Mr Lammy’s plan, if confirmed, goes beyond Sir Brian Leveson’s July report, commissioned by the MoJ, on the entire criminal justice system. Sir Brian set the limit to juryless trial at cases carrying a likely sentence of three years, not five. He also proposed that juryless trials could be heard by a judge sitting with two magistrates, potentially ensuring a lay element. Mr Lammy appears to have ignored these more sensible ideas.
The context for the Leveson proposals and Mr Lammy’s move is the mounting backlog of criminal cases. The backlog is indisputable. It requires action. Some 78,000 crown court cases are waiting to be heard. Some defendants being charged today will not have their cases heard for three years. If nothing changes by March 2029, the MoJ projects that the backlog will reach 105,000, generating still lengthier delays.
Jury trials for the most serious offences have doubled in length since 2001 – a genuine concern. Yet it is far from clear that juries – who only hear around 1% of all criminal cases – are particularly responsible for the wider criminal justice system crisis. To single out juries as the part of the system crying out for reform would be misleading and would not solve the larger problem, which involves the neglect of the magistrates courts too.
The wider issue is that the MoJ has been an unprotected department in successive austerity public spending rounds. Funding was cut by 30% in the coalition years. The MoJ is still unprotected today.
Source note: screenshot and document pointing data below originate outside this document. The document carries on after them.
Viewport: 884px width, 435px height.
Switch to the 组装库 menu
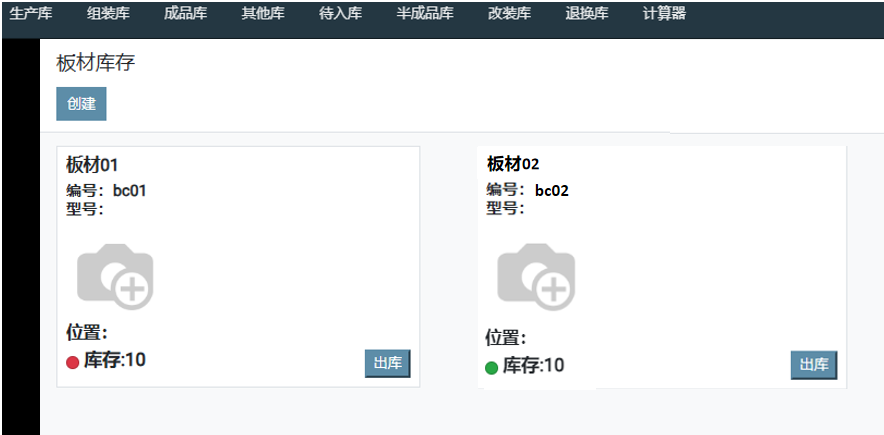pyautogui.click(x=108, y=14)
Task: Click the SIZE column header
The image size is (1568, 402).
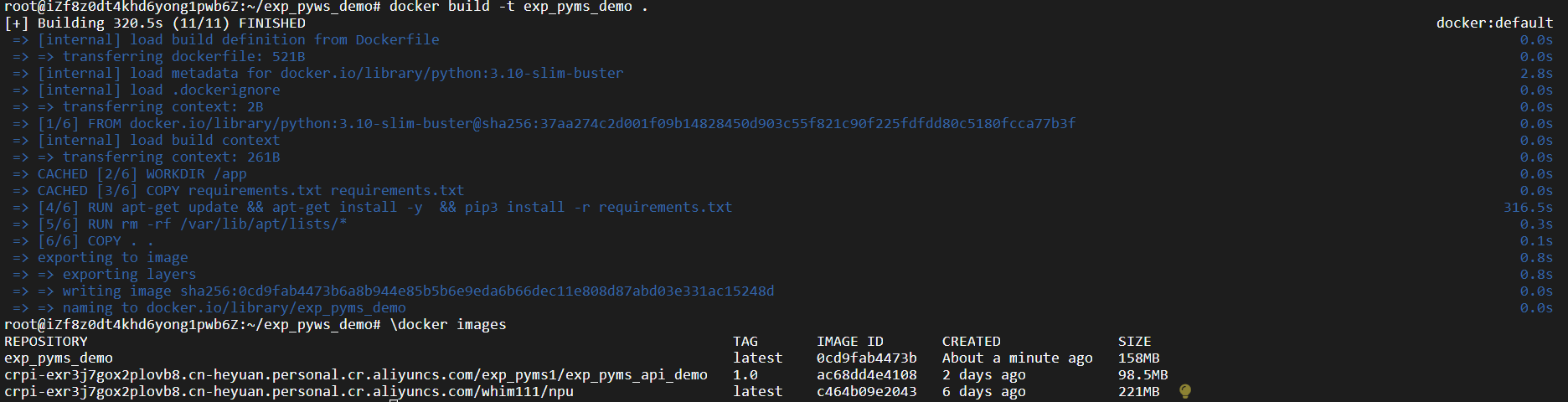Action: coord(1135,342)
Covid compounded everything further, as did the rising complexity of investigations, including digital and financial crime, and of the trial process itself. The whole system has been knowingly rendered less efficient, even while demands on it have been increased.
Juries are not the sole or even the main blockage in this. Nothing entitles the jury system to immunity from reform. There is an argument for reasoned restrictions on juries in particular cases, like fraud, for example, or in special circumstances, such as those already applying in Northern Ireland. But successive governments have made dangerous and deliberate spending choices to shrink the criminal justice system and thus make it less efficient. That policy could have been reversed in this week’s budget, if the government had wanted to. Taking its frustrations out on the iconic tradition of trial by jury is a shabby evasion of responsibility.